Exercise data:
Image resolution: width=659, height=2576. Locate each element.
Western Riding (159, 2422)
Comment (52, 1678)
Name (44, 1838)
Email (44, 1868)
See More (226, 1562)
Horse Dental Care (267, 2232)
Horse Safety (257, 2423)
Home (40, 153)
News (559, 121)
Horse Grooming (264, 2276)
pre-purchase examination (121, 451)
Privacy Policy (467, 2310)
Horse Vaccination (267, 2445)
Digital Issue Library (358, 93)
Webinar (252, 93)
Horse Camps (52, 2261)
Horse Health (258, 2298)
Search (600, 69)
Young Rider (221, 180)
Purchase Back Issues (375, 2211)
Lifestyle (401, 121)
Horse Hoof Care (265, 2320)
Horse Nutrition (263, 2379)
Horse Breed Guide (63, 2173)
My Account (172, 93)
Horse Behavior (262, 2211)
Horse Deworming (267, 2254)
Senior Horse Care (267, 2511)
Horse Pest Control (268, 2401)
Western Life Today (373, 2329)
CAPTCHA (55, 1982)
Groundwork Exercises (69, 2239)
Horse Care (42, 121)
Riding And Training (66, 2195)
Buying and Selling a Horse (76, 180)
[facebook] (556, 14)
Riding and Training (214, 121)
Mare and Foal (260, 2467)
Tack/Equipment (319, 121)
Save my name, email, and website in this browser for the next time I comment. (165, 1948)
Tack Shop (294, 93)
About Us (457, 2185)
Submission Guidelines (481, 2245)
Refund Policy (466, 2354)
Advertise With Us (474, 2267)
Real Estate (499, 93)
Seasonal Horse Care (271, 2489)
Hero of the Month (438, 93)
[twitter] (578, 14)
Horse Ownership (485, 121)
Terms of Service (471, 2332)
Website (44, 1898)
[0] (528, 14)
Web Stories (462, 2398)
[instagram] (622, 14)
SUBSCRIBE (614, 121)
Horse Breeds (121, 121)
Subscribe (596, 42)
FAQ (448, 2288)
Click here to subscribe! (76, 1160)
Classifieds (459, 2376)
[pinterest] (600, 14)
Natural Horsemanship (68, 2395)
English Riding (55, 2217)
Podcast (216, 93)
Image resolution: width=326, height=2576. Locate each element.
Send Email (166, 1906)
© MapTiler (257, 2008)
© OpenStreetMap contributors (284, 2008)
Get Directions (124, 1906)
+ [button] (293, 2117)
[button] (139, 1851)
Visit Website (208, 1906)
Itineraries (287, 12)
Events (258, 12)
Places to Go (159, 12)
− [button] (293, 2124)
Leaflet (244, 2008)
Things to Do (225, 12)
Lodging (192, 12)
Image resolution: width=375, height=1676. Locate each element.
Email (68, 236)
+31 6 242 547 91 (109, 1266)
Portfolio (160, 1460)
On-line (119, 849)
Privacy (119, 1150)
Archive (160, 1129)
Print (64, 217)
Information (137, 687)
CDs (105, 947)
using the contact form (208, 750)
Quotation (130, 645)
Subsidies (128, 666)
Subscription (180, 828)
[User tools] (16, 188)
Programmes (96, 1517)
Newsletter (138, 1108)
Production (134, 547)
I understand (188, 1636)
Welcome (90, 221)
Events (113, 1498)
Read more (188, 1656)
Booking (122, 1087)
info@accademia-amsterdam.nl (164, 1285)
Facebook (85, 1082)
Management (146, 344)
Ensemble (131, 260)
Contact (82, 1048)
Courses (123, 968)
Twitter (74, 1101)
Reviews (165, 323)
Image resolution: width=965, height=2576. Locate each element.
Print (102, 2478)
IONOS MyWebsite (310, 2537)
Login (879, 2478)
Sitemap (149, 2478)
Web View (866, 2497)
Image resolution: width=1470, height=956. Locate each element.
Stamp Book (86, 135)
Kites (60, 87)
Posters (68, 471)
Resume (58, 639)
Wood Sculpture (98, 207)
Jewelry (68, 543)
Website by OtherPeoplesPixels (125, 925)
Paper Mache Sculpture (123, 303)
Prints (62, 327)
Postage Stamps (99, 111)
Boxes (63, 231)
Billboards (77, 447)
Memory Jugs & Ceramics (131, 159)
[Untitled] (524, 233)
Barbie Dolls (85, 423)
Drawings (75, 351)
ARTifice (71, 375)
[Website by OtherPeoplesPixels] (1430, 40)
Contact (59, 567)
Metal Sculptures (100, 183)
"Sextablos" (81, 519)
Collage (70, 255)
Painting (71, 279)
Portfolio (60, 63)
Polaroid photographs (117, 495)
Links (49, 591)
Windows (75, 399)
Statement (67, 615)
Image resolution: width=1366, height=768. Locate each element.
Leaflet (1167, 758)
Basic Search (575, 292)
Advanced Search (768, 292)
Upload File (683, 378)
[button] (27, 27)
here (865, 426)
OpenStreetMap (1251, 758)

Your instructions: Repeat the lines from the one containing "Postage Stamps (99, 111)" through the end of the listing, exactly and without any other lines; both ends are included.

Solution:
Postage Stamps (99, 111)
Boxes (63, 231)
Billboards (77, 447)
Memory Jugs & Ceramics (131, 159)
[Untitled] (524, 233)
Barbie Dolls (85, 423)
Drawings (75, 351)
ARTifice (71, 375)
[Website by OtherPeoplesPixels] (1430, 40)
Contact (59, 567)
Metal Sculptures (100, 183)
"Sextablos" (81, 519)
Collage (70, 255)
Painting (71, 279)
Portfolio (60, 63)
Polaroid photographs (117, 495)
Links (49, 591)
Windows (75, 399)
Statement (67, 615)
Image resolution: width=1366, height=768. Locate each element.
Leaflet (1167, 758)
Basic Search (575, 292)
Advanced Search (768, 292)
Upload File (683, 378)
[button] (27, 27)
here (865, 426)
OpenStreetMap (1251, 758)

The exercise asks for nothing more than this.